Yerel yönetimin ve bilim adamlarının görüşü “Kanal İstanbul ranta dayalı, doğayı tahrip eden ucube bir projedir.”

Diğer taraftan Montrö’yü tartışmaya açacak, ABD’ye göz kırparak iktidarda kalmanın payandası olarak kullanılmak isteniyor. Halkın oyuna dayalı seçilebilme şansını çoktan yitiren iktidar, Cumhuriyet’in tüm birikimlerini satmasına rağmen ekonomiyi düzeltemiyor. Sıra Montrö gibi uluslararası antlaşmaları etkisiz hale getirmeye geldi. Bu konuda TBMM Başkanı Mustafa Şentop “Cumhurbaşkanı Montrö’yü bile kaldırabilir” diyerek konuyu tartışmaya açmış oldu.

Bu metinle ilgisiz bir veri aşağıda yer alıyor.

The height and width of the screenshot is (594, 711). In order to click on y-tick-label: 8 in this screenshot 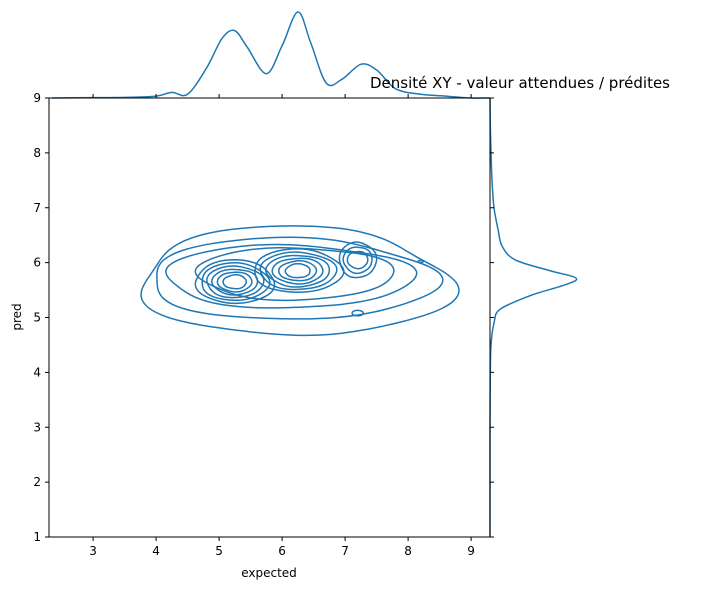, I will do `click(37, 153)`.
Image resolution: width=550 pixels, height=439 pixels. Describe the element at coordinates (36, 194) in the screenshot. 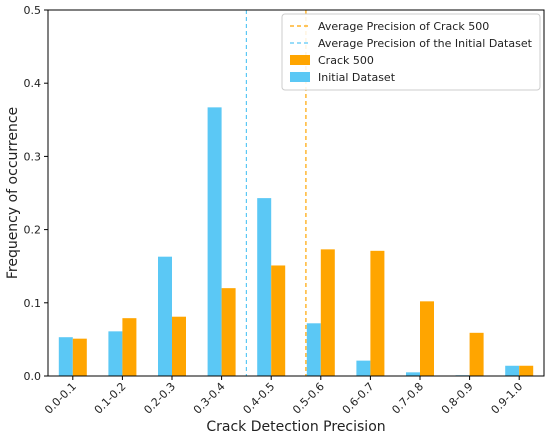

I see `y-axis: 0.0 0.1 0.2 0.3 0.4 0.5` at that location.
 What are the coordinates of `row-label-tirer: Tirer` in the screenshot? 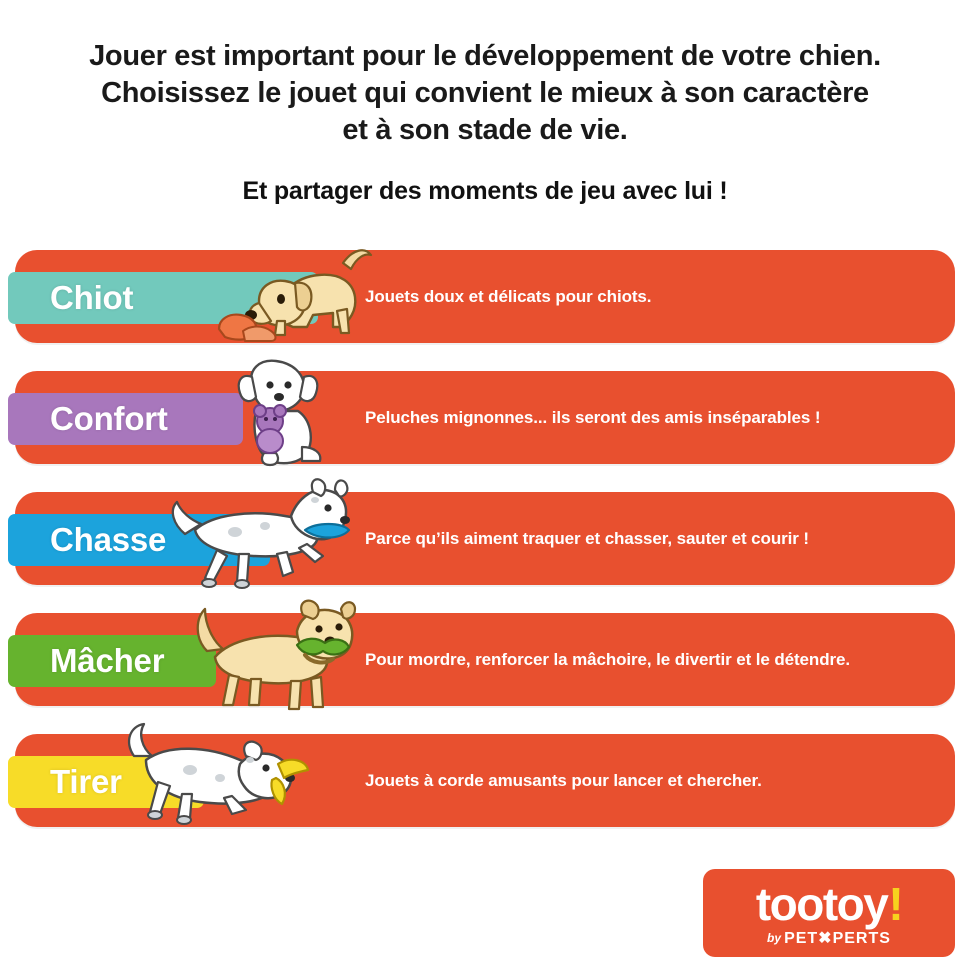 It's located at (86, 782).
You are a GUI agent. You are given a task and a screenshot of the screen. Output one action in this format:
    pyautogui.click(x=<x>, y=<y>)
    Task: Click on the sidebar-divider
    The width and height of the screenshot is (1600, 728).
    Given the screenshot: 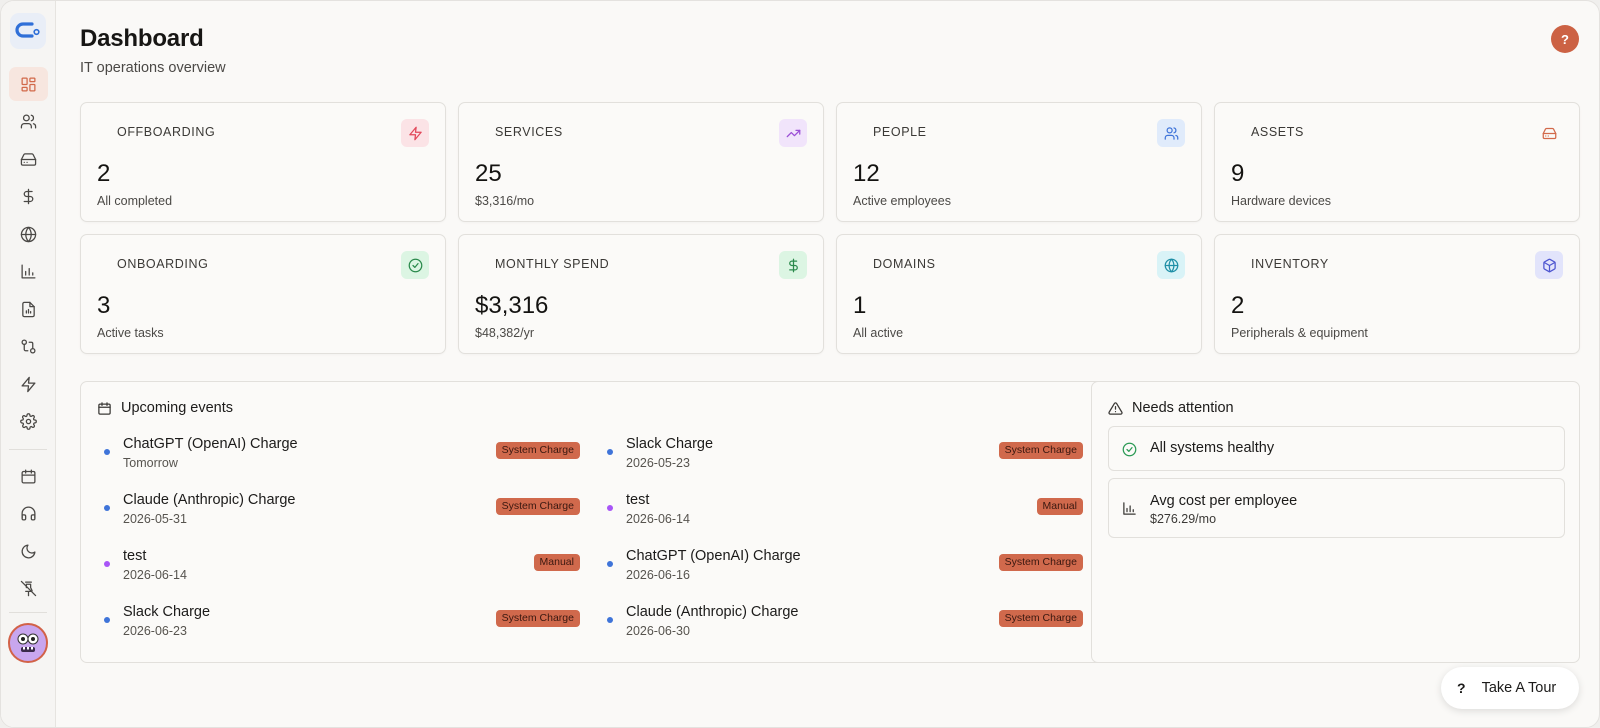 What is the action you would take?
    pyautogui.click(x=28, y=449)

Sayın Yılmaz Özdil “Montrö'yü bırak delmek, biraz esnetmek bile, jeopolitik intihardır...Darbe marbe palavraları, sinsi sinsi Montrö'yü delmeye çalışırken suçüstü yakalanmış olmanın öfkesidir gerisi hikayedir.” İfadesini kullanıyor.

Kanal İstanbul ülkede şu an yaşanan hiçbir güncel sorunu çözmüyor, işsizlik, pahalılık devam ediyor, hatta Türkiye'ye egemenlik, güvenlik, savunma, ekolojik denge, çevre ve şehircilik konusunda geriye dönüşü olmayan sorunlar çıkarıyor.

Yarın“Biz bu şehre ihanet ettik, bunda benim de payım var” demek hangi yaraya merhem olur? Boğaz ölür, İstanbul ölür!

Kısacası Kanal İstanbul’la Türkiye halkı kazanmayacak, aksine Katar ortaklığı ile ranta dayalı bu proje, ABD’nin çıkarlarına zemin oluşturarak, geriye dönülmez bir “jeopolitik intihar” gerçekleşmiş olacaktır.